There is no consensus about how to classify types of intervention strategies. Systematic reviews and meta-analyses of one-time mammography screening have used a number of different classifications (7
). The lack of consistency may result, in part, from lack of consensus about how to operationalize our theoretic frameworks and constructs (24
). In addition, many of the interventions reviewed here were complex, multicomponent interventions and, therefore, difficult to classify. For these reasons, we explored three approaches to classifying intervention strategies. None of these approaches yielded homogeneous subgroups across all categories of a variable, and, with the possible exception of reminders, the effect sizes were generally similar.
In our assessment of the quality of reporting for eight characteristics of internal validity, most studies tested for equivalence of study groups at baseline and reported the response rate at follow-up (). Fewer studies reported whether they compared the characteristics of participants who remained in the study with those who dropped out, and even fewer reported whether there was differential attrition by study group (). Only 11 studies conducted an intention-to-treat analysis, so it is likely that the effect sizes were overestimated because data on other cancer screening behaviors suggest that dropouts are less likely to complete screening tests (82
). There was far less attention to reporting study characteristics that affect external validity such as the representativeness of participants and settings. As noted by Steckler and McElroy (85
), “Systematic reviews and meta-analyses are limited in the conclusions that can be drawn when external validity data are not reported.” This limitation needs to be addressed if we are to successfully disseminate effective interventions. Application of frameworks to address internal (41
) and external (44
) validity in the implementation and evaluation of interventions will enable us to learn from our successes as well as our failures.
A limitation of our systematic review is that several of the studies reviewed here were not explicitly designed to promote repeat mammography, although they provided data that allowed us to calculate effect estimates. It may be that had their interventions been designed to address repeat mammography in addition to one-time mammography, the effect estimates in those studies would have been different. Although there is an extensive body of intervention research on one-time mammography screening, the number of intervention studies of repeat mammography is comparatively small, and estimates in some categories of the predictor variables were unstable. In addition, most of the studies were conducted more than 10 years ago, and most were of non-Hispanic white women, thus limiting our ability to generalize the findings to the present day and to other ethnic groups.
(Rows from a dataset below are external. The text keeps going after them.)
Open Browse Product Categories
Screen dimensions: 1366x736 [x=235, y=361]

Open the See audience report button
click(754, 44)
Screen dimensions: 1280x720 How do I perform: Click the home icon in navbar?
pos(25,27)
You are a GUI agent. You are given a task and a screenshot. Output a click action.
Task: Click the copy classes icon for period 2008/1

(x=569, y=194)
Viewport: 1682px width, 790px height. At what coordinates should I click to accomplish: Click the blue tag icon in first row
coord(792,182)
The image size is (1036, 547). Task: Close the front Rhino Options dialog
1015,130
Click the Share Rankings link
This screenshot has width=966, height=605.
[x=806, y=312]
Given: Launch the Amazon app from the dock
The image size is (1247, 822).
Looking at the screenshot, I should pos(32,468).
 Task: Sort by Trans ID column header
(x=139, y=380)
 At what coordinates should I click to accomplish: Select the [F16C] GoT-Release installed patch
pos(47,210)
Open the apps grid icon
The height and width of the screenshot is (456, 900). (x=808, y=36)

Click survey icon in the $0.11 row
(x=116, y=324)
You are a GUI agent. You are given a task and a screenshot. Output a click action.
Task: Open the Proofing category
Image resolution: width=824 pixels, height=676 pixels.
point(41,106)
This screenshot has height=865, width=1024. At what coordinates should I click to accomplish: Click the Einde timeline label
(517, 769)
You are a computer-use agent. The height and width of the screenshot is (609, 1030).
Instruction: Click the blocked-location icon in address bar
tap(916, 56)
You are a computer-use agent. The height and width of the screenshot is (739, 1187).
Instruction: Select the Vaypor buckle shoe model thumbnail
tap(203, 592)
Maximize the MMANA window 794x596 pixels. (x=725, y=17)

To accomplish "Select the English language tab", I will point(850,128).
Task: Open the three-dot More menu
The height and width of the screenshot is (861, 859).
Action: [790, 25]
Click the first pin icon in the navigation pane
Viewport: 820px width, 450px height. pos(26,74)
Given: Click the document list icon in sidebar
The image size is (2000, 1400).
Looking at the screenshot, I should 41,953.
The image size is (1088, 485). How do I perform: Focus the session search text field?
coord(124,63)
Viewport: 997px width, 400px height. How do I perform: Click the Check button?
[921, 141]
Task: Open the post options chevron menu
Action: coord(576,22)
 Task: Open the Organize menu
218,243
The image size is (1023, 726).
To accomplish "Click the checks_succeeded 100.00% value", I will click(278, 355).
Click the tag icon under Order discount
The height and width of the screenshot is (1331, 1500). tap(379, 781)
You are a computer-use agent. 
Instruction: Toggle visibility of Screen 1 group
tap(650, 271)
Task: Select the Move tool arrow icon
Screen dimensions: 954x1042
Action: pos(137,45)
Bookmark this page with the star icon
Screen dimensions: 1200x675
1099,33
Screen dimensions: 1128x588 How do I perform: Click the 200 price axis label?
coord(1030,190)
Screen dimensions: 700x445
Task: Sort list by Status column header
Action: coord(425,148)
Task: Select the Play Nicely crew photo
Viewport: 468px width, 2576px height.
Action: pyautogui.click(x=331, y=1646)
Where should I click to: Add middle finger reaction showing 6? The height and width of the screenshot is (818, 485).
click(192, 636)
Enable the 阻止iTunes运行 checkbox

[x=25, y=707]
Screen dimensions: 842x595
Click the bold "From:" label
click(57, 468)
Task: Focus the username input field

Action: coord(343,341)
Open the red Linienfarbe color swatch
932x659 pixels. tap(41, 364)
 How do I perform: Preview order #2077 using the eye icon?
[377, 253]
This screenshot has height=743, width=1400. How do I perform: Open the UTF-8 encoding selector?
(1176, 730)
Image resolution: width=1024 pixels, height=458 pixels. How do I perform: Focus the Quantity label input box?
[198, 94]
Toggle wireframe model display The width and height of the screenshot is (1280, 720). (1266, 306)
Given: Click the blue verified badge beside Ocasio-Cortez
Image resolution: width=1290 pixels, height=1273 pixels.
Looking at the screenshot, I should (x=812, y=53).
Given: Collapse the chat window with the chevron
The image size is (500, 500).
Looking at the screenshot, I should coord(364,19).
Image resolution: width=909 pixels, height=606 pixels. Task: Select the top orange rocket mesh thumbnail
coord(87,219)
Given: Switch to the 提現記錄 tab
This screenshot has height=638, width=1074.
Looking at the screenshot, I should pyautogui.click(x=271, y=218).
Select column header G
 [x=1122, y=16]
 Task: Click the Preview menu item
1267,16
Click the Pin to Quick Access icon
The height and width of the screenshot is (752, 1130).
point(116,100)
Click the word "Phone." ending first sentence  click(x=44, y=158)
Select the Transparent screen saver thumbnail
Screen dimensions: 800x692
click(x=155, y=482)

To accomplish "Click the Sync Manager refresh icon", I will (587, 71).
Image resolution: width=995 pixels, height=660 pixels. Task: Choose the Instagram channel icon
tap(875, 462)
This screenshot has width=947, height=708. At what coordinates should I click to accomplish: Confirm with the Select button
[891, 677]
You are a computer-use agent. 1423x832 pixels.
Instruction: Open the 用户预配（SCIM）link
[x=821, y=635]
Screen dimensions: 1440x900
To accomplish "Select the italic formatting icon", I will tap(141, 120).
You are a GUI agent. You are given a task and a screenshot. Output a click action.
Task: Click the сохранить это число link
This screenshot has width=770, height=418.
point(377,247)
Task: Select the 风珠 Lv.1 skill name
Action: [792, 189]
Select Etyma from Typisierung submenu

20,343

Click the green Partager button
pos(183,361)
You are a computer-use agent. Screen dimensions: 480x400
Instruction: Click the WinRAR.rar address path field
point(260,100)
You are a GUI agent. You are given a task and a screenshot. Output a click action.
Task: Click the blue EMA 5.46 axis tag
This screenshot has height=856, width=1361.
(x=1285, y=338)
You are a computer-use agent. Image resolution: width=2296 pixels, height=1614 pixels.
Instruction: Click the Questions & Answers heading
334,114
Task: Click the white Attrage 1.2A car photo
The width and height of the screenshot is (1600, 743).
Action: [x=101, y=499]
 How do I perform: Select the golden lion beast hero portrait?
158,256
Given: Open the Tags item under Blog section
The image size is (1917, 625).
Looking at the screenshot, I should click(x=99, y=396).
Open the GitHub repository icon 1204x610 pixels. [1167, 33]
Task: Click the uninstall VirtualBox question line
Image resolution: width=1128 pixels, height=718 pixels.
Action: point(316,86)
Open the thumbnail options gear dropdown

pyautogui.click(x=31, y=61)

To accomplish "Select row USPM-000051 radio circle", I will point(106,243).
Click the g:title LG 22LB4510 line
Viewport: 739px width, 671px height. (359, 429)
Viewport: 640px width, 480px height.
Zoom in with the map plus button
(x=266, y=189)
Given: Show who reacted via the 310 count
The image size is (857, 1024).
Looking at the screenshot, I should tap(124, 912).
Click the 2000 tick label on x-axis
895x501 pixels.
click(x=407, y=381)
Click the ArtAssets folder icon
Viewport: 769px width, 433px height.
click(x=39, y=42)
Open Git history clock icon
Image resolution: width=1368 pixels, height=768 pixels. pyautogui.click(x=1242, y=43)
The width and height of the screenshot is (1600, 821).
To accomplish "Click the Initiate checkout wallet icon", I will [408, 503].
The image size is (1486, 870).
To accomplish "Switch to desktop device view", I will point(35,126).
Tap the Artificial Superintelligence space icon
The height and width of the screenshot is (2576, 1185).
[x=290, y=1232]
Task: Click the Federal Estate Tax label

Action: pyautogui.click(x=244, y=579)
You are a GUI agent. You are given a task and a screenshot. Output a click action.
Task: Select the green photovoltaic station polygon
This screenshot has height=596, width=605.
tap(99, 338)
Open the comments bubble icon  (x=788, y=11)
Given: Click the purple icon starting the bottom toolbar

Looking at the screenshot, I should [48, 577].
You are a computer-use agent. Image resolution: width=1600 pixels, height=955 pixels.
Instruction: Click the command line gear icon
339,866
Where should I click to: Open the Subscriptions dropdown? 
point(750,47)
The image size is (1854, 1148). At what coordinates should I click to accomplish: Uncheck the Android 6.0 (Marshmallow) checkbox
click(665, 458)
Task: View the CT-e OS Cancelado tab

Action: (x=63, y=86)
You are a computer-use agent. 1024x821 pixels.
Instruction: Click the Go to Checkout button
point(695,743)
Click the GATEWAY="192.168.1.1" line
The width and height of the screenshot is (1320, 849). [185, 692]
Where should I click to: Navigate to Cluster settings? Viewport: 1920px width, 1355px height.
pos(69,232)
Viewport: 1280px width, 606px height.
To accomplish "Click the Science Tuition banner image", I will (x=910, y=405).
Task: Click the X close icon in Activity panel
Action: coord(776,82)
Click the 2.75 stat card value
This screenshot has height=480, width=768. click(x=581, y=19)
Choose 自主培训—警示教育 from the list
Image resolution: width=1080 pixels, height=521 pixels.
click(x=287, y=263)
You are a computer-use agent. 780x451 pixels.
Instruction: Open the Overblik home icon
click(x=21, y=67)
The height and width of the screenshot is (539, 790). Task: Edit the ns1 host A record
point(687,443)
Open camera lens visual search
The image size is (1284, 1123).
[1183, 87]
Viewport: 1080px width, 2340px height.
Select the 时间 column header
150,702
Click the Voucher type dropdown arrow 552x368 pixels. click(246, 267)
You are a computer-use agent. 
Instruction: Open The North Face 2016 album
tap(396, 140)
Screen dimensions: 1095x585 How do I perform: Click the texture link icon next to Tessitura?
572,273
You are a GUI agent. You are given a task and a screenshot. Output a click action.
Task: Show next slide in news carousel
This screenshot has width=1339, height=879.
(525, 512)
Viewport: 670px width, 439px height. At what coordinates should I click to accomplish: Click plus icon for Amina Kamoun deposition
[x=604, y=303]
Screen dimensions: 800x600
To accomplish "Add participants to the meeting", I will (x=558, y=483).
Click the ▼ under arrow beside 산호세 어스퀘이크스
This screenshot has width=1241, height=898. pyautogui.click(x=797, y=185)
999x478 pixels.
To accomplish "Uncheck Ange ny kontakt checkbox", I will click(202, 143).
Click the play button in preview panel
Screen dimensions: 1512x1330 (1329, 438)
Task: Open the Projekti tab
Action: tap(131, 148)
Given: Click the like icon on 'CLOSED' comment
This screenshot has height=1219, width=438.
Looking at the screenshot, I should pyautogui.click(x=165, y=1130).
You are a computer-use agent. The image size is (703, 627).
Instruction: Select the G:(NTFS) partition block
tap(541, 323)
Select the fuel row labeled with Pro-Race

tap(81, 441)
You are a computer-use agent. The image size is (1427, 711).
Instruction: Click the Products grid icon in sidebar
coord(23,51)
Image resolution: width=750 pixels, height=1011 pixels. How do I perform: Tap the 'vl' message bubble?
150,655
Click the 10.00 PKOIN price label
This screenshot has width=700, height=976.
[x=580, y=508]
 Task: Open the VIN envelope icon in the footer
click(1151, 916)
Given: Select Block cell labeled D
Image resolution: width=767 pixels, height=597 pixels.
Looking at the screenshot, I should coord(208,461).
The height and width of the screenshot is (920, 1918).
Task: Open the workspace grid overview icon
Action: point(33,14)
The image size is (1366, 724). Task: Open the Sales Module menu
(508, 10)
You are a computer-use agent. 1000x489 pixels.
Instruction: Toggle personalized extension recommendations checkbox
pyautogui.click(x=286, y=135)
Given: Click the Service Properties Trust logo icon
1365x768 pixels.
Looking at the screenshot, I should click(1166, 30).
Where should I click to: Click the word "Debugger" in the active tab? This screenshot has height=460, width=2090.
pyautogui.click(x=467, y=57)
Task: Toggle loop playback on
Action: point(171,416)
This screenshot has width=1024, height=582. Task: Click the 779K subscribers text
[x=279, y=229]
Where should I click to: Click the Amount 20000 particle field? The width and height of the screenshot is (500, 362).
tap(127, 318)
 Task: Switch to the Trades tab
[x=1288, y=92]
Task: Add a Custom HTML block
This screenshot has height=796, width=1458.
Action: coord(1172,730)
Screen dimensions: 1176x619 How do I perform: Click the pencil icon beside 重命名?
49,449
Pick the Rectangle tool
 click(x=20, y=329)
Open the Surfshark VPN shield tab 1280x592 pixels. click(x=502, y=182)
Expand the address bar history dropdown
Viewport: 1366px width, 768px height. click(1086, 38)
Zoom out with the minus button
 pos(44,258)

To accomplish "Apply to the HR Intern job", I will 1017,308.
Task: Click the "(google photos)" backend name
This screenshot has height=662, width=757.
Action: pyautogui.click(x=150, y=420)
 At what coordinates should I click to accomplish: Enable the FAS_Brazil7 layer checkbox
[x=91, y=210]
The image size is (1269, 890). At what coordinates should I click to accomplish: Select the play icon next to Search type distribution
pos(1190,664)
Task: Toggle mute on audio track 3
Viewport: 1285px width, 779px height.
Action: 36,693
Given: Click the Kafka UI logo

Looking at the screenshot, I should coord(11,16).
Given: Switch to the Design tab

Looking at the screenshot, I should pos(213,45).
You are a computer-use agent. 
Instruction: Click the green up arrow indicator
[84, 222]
If we are to reap the benefits of mortality reduction from mammography screening, we need a better understanding of the determinants of repeat screening behavior so that we can develop more effective interventions. This review called attention to a number of characteristics in the studies to date, which, if attended to in future studies, will increase our understanding of how to develop and implement interventions to increase regular mammography screening. Because reporting standards are increasingly being adopted by journal editors, it will be easier to synthesize the literature and draw conclusions about what works, under what circumstances, and for what reasons.